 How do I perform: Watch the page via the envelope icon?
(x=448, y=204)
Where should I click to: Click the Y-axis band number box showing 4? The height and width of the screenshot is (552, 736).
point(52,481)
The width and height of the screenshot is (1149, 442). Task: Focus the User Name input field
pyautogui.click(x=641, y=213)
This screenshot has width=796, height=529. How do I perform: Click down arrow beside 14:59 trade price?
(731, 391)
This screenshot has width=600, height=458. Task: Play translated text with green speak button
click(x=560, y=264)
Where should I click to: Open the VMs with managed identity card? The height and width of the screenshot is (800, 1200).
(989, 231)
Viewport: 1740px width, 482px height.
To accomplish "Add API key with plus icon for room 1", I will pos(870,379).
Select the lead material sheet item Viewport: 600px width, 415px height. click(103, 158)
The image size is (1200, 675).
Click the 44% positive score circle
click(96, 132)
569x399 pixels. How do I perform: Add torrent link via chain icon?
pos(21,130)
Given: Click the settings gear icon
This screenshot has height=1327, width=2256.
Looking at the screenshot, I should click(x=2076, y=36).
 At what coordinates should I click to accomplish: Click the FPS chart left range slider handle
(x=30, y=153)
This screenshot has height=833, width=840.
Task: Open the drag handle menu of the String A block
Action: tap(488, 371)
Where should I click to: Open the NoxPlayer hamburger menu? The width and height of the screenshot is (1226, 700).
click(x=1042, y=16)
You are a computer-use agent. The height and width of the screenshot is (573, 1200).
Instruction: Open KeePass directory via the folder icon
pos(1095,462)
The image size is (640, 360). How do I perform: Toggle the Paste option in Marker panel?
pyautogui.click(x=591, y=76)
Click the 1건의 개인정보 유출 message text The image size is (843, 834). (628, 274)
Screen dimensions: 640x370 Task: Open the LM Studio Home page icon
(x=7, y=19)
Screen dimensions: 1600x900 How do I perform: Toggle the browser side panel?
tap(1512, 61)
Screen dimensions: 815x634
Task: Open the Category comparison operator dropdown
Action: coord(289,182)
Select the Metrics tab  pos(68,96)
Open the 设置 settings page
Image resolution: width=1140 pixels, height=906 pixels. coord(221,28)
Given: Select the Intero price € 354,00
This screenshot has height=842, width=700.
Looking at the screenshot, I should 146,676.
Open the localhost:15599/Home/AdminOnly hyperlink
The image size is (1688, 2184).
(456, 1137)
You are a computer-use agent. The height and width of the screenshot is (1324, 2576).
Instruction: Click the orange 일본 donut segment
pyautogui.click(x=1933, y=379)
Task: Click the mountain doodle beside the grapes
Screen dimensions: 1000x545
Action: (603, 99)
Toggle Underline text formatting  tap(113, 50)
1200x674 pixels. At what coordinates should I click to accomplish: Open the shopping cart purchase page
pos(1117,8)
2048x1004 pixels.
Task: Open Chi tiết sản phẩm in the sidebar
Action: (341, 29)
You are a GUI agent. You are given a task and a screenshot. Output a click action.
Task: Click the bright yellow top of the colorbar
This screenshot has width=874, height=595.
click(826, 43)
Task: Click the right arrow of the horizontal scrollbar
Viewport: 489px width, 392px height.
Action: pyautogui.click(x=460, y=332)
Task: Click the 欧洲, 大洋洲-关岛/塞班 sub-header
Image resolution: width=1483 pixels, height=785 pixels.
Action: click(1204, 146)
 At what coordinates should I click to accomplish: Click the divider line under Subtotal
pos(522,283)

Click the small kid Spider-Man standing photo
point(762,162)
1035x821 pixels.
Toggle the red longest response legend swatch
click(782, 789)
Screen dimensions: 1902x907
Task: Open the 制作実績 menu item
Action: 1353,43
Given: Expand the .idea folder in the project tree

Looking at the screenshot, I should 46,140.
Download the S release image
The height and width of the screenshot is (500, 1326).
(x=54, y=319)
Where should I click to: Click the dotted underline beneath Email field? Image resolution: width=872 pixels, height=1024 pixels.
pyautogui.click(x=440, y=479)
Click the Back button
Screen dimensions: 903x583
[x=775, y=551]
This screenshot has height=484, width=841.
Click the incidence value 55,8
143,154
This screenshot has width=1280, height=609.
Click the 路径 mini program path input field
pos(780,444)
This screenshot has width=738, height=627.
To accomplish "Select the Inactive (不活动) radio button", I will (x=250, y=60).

> [Goal of the exercise]
Wherever the word "agent" occurs in the data above, copy the line it sits in.

> [Answer box]
You are a computer-use agent. The height and width of the screenshot is (573, 1200).
You are a computer-use agent. The height and width of the screenshot is (1324, 2576).
You are a GUI agent. You are given a task and a screenshot. Output a click action.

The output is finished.